[Items from a dataset]
┏━━

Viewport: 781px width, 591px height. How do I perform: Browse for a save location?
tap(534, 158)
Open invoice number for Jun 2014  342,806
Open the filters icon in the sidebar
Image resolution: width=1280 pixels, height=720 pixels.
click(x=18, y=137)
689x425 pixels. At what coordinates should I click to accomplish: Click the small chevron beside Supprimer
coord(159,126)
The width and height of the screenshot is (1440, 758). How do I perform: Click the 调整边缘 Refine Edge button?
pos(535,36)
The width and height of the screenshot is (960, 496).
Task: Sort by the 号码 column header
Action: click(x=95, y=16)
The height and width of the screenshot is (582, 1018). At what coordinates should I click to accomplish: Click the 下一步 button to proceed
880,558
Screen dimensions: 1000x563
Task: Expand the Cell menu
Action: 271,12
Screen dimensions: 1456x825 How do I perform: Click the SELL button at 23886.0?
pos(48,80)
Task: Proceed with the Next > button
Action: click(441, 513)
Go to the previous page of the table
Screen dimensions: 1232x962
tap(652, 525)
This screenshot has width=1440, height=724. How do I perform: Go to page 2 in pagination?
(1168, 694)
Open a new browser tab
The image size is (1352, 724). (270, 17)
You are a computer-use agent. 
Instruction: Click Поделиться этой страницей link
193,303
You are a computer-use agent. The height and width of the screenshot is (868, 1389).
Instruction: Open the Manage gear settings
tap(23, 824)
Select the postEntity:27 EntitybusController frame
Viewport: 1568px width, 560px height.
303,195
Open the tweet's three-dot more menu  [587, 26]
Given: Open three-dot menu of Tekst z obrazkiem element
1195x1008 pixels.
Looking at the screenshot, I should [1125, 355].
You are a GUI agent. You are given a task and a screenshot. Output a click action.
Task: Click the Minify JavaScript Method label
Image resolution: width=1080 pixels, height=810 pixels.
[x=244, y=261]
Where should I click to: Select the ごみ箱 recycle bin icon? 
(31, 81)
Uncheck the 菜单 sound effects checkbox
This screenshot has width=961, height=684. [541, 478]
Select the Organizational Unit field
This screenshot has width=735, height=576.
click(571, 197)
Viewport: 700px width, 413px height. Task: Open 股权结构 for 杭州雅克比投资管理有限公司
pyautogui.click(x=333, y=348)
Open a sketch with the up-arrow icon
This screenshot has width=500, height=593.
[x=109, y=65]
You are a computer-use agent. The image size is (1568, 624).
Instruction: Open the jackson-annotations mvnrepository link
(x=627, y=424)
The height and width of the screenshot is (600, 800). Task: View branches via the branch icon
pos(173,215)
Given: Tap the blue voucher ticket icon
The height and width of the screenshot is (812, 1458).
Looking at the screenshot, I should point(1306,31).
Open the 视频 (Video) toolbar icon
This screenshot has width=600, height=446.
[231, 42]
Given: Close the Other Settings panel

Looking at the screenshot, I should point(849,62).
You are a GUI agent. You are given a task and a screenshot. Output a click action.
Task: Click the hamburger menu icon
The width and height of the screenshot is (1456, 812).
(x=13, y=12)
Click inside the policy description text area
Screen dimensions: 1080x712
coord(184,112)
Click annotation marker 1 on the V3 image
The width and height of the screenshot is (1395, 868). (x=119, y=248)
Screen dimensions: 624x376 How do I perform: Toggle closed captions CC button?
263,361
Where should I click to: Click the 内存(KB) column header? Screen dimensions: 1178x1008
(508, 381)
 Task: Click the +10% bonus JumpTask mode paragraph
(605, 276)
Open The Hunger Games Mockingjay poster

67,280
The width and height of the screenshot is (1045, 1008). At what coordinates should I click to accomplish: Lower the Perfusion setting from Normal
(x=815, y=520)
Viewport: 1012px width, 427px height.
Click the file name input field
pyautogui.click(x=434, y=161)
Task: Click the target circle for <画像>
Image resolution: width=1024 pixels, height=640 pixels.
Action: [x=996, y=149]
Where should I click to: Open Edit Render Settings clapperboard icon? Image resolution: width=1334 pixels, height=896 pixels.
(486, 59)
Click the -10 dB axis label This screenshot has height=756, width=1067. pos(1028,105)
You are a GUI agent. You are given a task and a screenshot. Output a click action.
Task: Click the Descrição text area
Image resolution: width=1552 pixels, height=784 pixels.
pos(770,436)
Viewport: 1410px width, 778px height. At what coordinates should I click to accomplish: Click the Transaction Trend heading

┗━━

_EXERCISE GOAL_
Would you repeat all of the data above, word for word?

_EXERCISE ANSWER_
Viewport: 781px width, 591px height. How do I perform: Browse for a save location?
tap(534, 158)
Open invoice number for Jun 2014  342,806
Open the filters icon in the sidebar
Image resolution: width=1280 pixels, height=720 pixels.
click(x=18, y=137)
689x425 pixels. At what coordinates should I click to accomplish: Click the small chevron beside Supprimer
coord(159,126)
The width and height of the screenshot is (1440, 758). How do I perform: Click the 调整边缘 Refine Edge button?
pos(535,36)
The width and height of the screenshot is (960, 496).
Task: Sort by the 号码 column header
Action: click(x=95, y=16)
The height and width of the screenshot is (582, 1018). At what coordinates should I click to accomplish: Click the 下一步 button to proceed
880,558
Screen dimensions: 1000x563
Task: Expand the Cell menu
Action: 271,12
Screen dimensions: 1456x825 How do I perform: Click the SELL button at 23886.0?
pos(48,80)
Task: Proceed with the Next > button
Action: click(441, 513)
Go to the previous page of the table
Screen dimensions: 1232x962
tap(652, 525)
This screenshot has width=1440, height=724. How do I perform: Go to page 2 in pagination?
(1168, 694)
Open a new browser tab
The image size is (1352, 724). (270, 17)
You are a computer-use agent. 
Instruction: Click Поделиться этой страницей link
193,303
You are a computer-use agent. The height and width of the screenshot is (868, 1389).
Instruction: Open the Manage gear settings
tap(23, 824)
Select the postEntity:27 EntitybusController frame
Viewport: 1568px width, 560px height.
303,195
Open the tweet's three-dot more menu  [587, 26]
Given: Open three-dot menu of Tekst z obrazkiem element
1195x1008 pixels.
Looking at the screenshot, I should [1125, 355].
You are a GUI agent. You are given a task and a screenshot. Output a click action.
Task: Click the Minify JavaScript Method label
Image resolution: width=1080 pixels, height=810 pixels.
[x=244, y=261]
Where should I click to: Select the ごみ箱 recycle bin icon? 
(31, 81)
Uncheck the 菜单 sound effects checkbox
This screenshot has width=961, height=684. [541, 478]
Select the Organizational Unit field
This screenshot has width=735, height=576.
click(571, 197)
Viewport: 700px width, 413px height. Task: Open 股权结构 for 杭州雅克比投资管理有限公司
pyautogui.click(x=333, y=348)
Open a sketch with the up-arrow icon
This screenshot has width=500, height=593.
[x=109, y=65]
You are a computer-use agent. The image size is (1568, 624).
Instruction: Open the jackson-annotations mvnrepository link
(x=627, y=424)
The height and width of the screenshot is (600, 800). Task: View branches via the branch icon
pos(173,215)
Given: Tap the blue voucher ticket icon
The height and width of the screenshot is (812, 1458).
Looking at the screenshot, I should point(1306,31).
Open the 视频 (Video) toolbar icon
This screenshot has width=600, height=446.
[231, 42]
Given: Close the Other Settings panel

Looking at the screenshot, I should point(849,62).
You are a GUI agent. You are given a task and a screenshot. Output a click action.
Task: Click the hamburger menu icon
The width and height of the screenshot is (1456, 812).
(x=13, y=12)
Click inside the policy description text area
Screen dimensions: 1080x712
coord(184,112)
Click annotation marker 1 on the V3 image
The width and height of the screenshot is (1395, 868). (x=119, y=248)
Screen dimensions: 624x376 How do I perform: Toggle closed captions CC button?
263,361
Where should I click to: Click the 内存(KB) column header? Screen dimensions: 1178x1008
(508, 381)
 Task: Click the +10% bonus JumpTask mode paragraph
(605, 276)
Open The Hunger Games Mockingjay poster

67,280
The width and height of the screenshot is (1045, 1008). At what coordinates should I click to accomplish: Lower the Perfusion setting from Normal
(x=815, y=520)
Viewport: 1012px width, 427px height.
Click the file name input field
pyautogui.click(x=434, y=161)
Task: Click the target circle for <画像>
Image resolution: width=1024 pixels, height=640 pixels.
Action: [x=996, y=149]
Where should I click to: Open Edit Render Settings clapperboard icon? Image resolution: width=1334 pixels, height=896 pixels.
(486, 59)
Click the -10 dB axis label This screenshot has height=756, width=1067. pos(1028,105)
You are a GUI agent. You are given a task and a screenshot. Output a click action.
Task: Click the Descrição text area
Image resolution: width=1552 pixels, height=784 pixels.
pos(770,436)
Viewport: 1410px width, 778px height. At what coordinates should I click to accomplish: Click the Transaction Trend heading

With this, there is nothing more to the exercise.